Middle Ages

The many place names recalling St Patrick do not, despite continuing popular belief, indicate that he was responsible for introducing Christianity to the area but Ardpatrick was a major centre in later centuries due to its support of and patronage by the monastery of Armagh. The evidence of Round Towers, portions still surviving at Kilmallock, Carrigeen near Croom and Ardpatrick, though those at Singland and Killeely have disappeared, suggest significant monasteries at those locations. Mungret, founded in the sixth century quickly became the most important monastic centre underlined by the fact that the Vikings raided it four times in the ninth century. Three medieval churches survive there in contrast to the lack of any remains of the most significant female religious house, the monastery founded by St Ita at Killeedy, which is the only attested evidence of an Early-Christian-period nunnery.
 

Medieval Buildings

The most visible reminders of the Desmond’s dominance of Co. Limerick are the ruins of their castles, from the early motte and bailey of Shanid to the great enclosure castles of Askeaton and Newcastle, with their impressive fifteenth-century banquet halls, to the tower houses, of which among so many that at Lough Gur stands out. They also promoted the growth of the important urban centres of Kilmallock, Rathkeale and Croom in addition to Askeaton and Newcastle.
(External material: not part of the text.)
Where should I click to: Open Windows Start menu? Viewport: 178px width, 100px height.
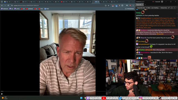pyautogui.click(x=81, y=98)
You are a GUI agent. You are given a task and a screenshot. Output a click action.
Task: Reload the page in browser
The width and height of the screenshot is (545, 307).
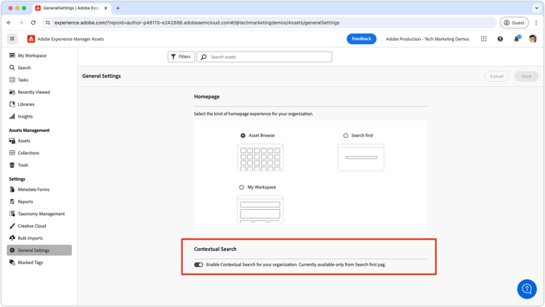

They were also among the many patrons, Anglo-Norman and Gaelic Irish, of the new religious orders which replaced the old Irish monasteries. All traces of the medieval Franciscan friary in the city, located outside the walls on the south-east of the Englishtown, have vanished but impressive remains survive of the friaries at Askeaton and Adare. The Dominican friary at Kilmallock is reasonably well preserved and there are fragmentary portions of their city house, just inside the walls on the eastern side of the Englishtown. Portion of the Augustinian Canons monastery at Rathkeale survives while the Trinitarian House at Adare is now incorporated in St Nicholas’ Catholic Church and the Augustinian friary is largely intact and serves as the local Church of Ireland place of worship. The ruins of the major Cistercian abbey at Manister are still impressive though all traces of that at Abingdon and the less important one at Abbeyfeale have disappeared.
 

We have to rely on brief documentary references for information on the priory and hospital of the Crutched Friars established early in the thirteenth century near Baal’s bridge, which later acquired substantial land outside the walled city, termed north and south prior’s land. The Franciscan Third Order Regular house at Ballingarry is only sparsely recorded also along with a few, perhaps dubious, references to Knights Templar and Knights Hospitaller with the obvious exception of the important house of the latter Order at Hospital, which is both well documented and preserved. The Canonesses of St Augustine had a house, dedicated to St Peter, near the eastern wall of the Englishtown, as early as 1171, from which the local name Peter’s Cell is derived, but the better-documented foundation was that of St Catherine near Shanagolden founded in the 1240s.